8 Mai 2014 , Rédigé par CC Publié dans #Ishtar

adonis.jpgAdonis est une figure très importante de la mythologie amoureuse gréco-romaine. Les Métamorphoses d'Ovide résument sa légende. Joseph D. Reed, professeur à l'université de Brown, spécialiste de la littérature hellénistique et augustéenne (de Virgile), a publié dans la revue Classical Antiquity d'octobre 1995 (il y a presque 20 ans) un intéressant article en ligne ici, intitulé tout simplement "La sexualité d'Adonis", qui insiste sur l'envers féminin de la conception machiste grecque de la sexualité.

 

Le culte d'Adonis est une adaptation grecque qui remonte au 7ème siècle avant JC de la lamentation annuelle mésopotamienne du dieu Tammuz (nom sumérien originel : Dumuzi avant sa traduction par les akkadiens), époux de la déesse de l'amour Ishtar (Inanna) qui a atteint la Méditerranée avec l'expansion de l'empire assyrien. Tammuz était pleuré durant l'été sec comme une personnification de la perte des récoltes et du bétail. Il était le protecteur du peuple, incarné dans les rois de Sumer et de Babylone. La lamentation rituelle par les femmes s'est répandue jusqu'à Jérusalem - voyez dans Ezecchiel 8, 14-15 : "Il m'emmena à l'entrée du porche du Temple de Yahvé qui regarde vers le nord, et voici que les femmes y étaient assises, pleurant Tammuz./ As-tu vu, fils d'homme ? Tu verras encore d'autres abominations plus affreuses que celles-ci."

 

Adonis a été transmis aux Grecs via les Syriens ou les Phéniciens (Adn dans les langues sémitiques veut dire "Seigneur" et les Grecs ont dû prendre cela pour le nom de Tammuz). A Athènes, les fêtes des Adonia n'étaient célébrées que par les femmes (à la différences de pratiques phéniciennes et chypriotes tardives qui finirent par admettre les hommes).

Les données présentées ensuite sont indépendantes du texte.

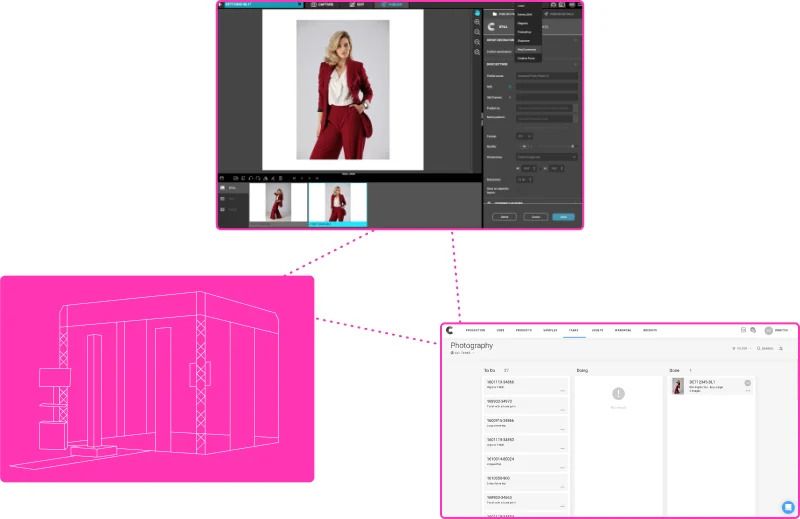Select the highlighted second filmstrip thumbnail
This screenshot has height=519, width=800.
click(x=337, y=202)
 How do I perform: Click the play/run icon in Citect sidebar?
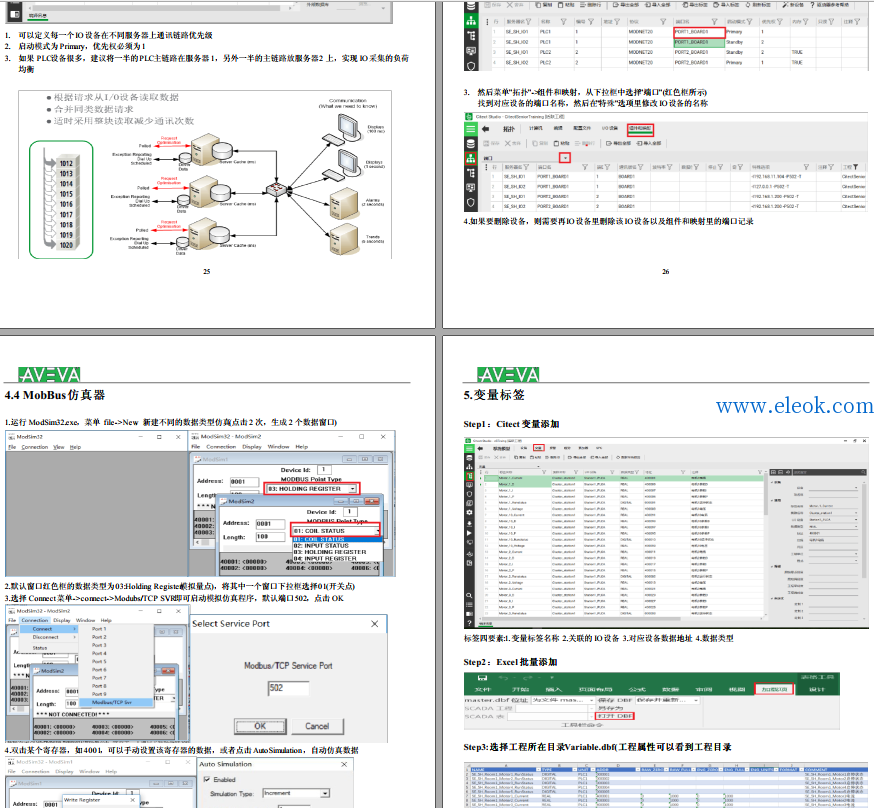[469, 533]
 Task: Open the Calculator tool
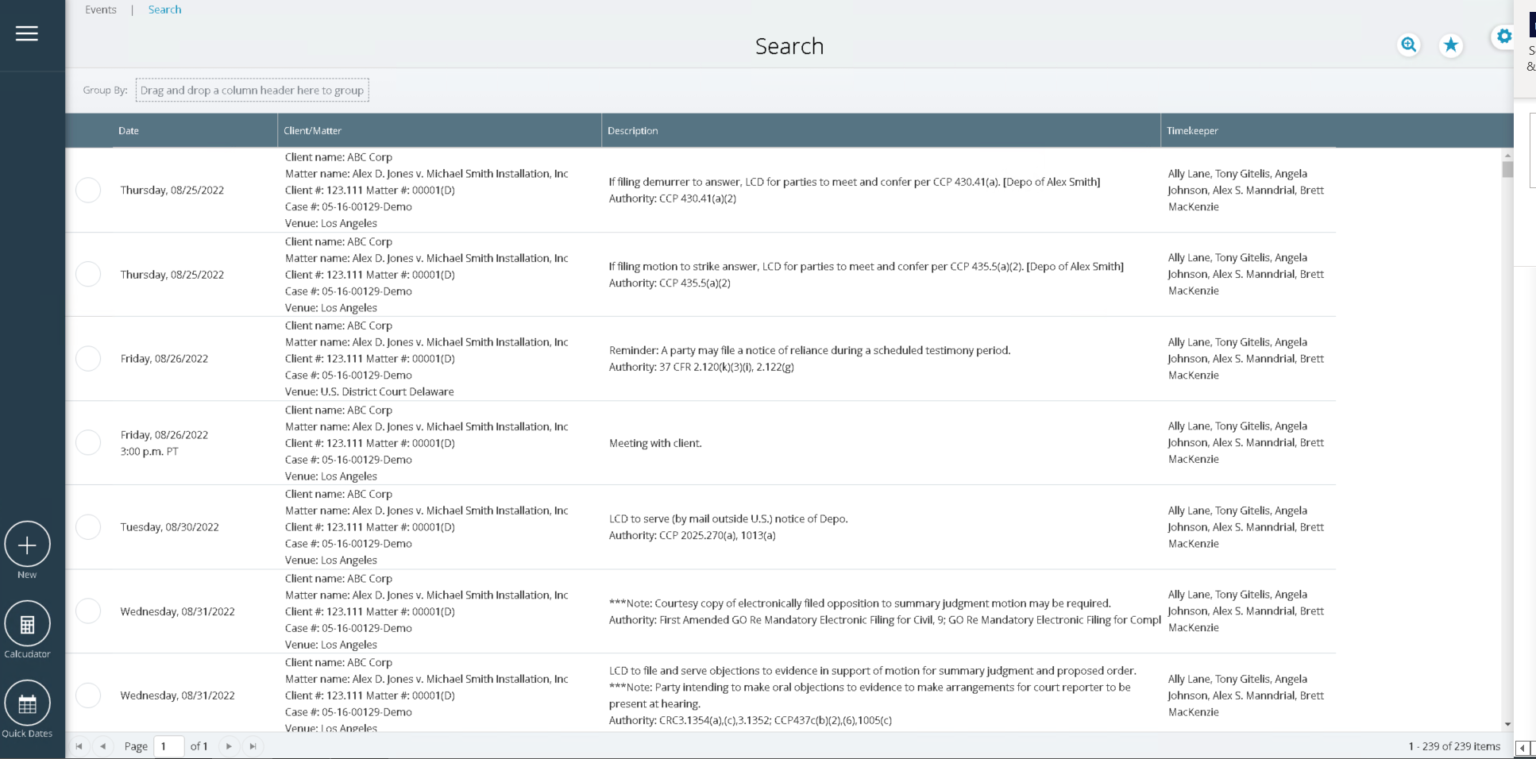coord(27,625)
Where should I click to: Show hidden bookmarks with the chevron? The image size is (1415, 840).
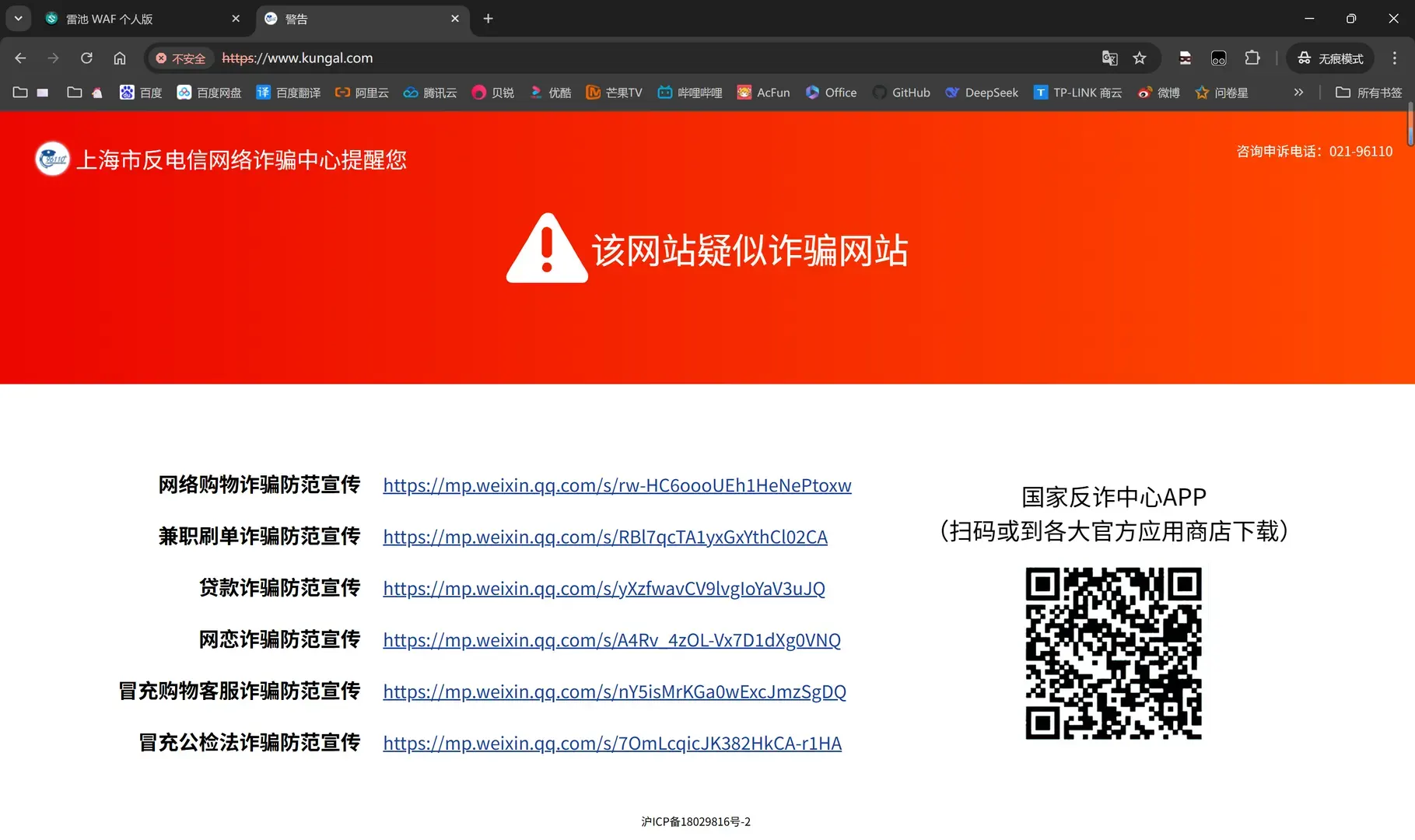tap(1298, 93)
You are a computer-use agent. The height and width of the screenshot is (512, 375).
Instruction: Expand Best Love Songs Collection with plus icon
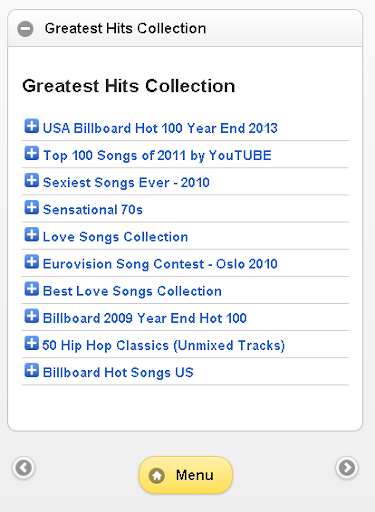32,289
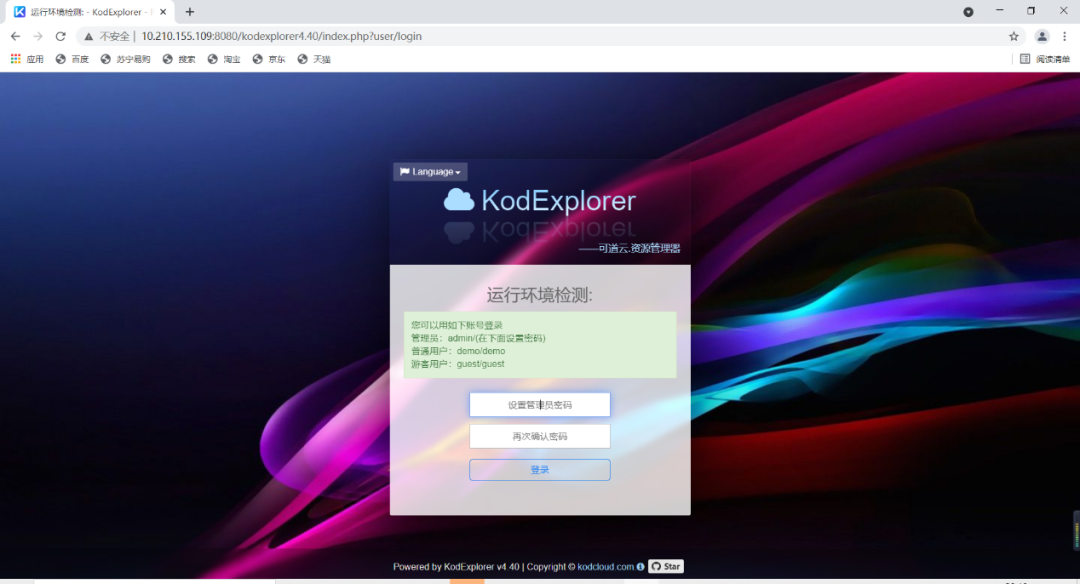Open the Language dropdown menu

pyautogui.click(x=430, y=171)
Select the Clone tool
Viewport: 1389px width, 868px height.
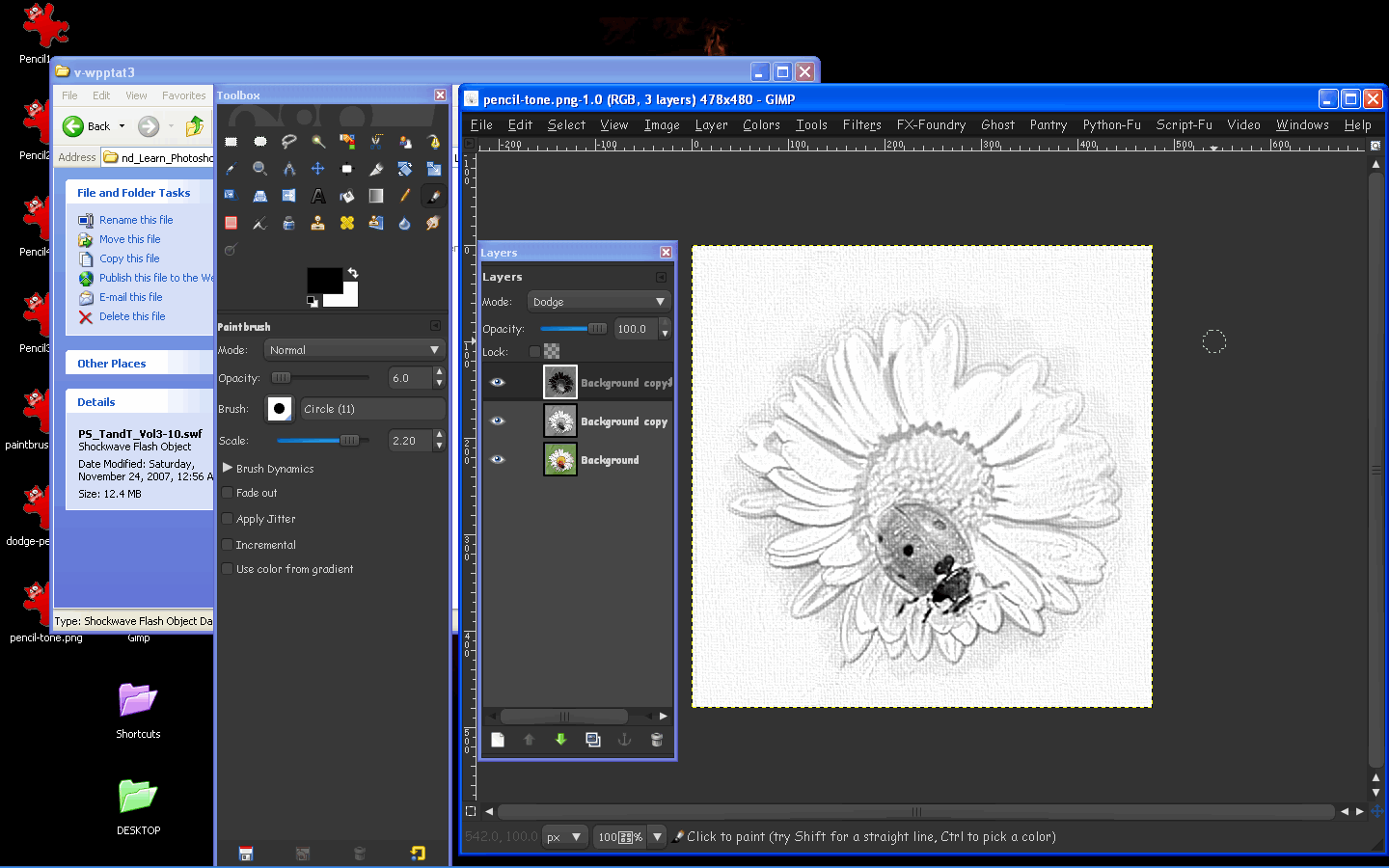click(x=318, y=222)
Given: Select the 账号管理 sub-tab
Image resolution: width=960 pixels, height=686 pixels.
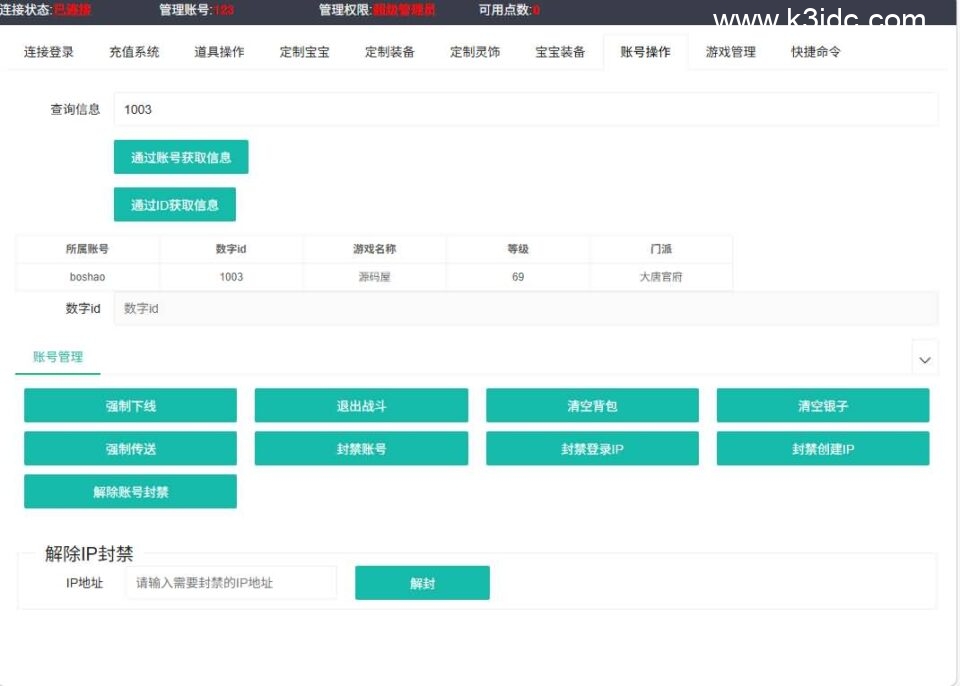Looking at the screenshot, I should tap(58, 357).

C'était une fête informelle que les femmes célébraient sur leurs toits plats des maisons l'été en dehors du calendrier officiel.

 

A la différence du Proche-Orient note Joseph Reed, Adonis en Grèce est déconnecté des moissons, et il n'est qu'une aventure amoureuse d'Aphrodite, pas son époux comme Tammuz pour Ishtar. Et il n'est plus non plus un roi.

 

Pour autant Joseph Reed réfute l'analyse de l'anthropologue belge Marcel Detienne qui en faisait un culte "anti-agraire", lié au parfum (Myrrha est la mère d'Adonis), à la prostitution et à la sexualité non fertile, à l'opposé des Thesmophoria de Demeter. Selon Reed, c'est un raccourci car beaucoup de légendes grecques anciennes ne relient pas Adonis à la myrrhe et des cas de célébration par des mères de famille sont attestées. Surtout Reed blame la méthode structuraliste qui crée une vision univoque du mythe d'Aristophane à Saint Cyri.

 

Comme Devereux qu'on mentionnait il y a peu, Reed signale à propos de l'épisode de l'exil d'Adonis aux Enfers que dans certaines versions du mythe Adonis est un enfant, ce qui explique de Devereux se soit aventuré sur le terrain de l'inceste avec Aphrodite (pour mémoire dans la version orientale du sejour de Tammuz pendant 6 mois auprès de la reine des Enfers l'amour d'Ishtar ne joue aucun rôle), mais il souligne aussi qu'on ignore si les premières fêtes grecques autour d'Adonis mentionnaient l'amour d'Aphrodite ou le séjour aux Enfers. et laisse entendre à propos de l'emmaillottage du héros qu'un aspect important du mythe est peut-être de mettre en avant l'idéal féminin de protéger l'homme et le tenir hors des tourments, quand les légendes masculines sont plus axées sur le désir. Selon lui, Adonis a pu (si l'on interprète un peu largement le texte) avec le temps incarner aux yeux des hommes le mauvais chasseur (tué par le sanglier), trop dépendant des femmes, abandonné à la facilité de son jardin, tandis que pour les femmes, la lamentation sur le jeune Adonis pouvait exprimer leur regret devant leur impuissance à faire prévaloir dans la société leur sensibilité et leur envie de se rêver en Aphrodites dans une cérémonie privée une fois dans l'année.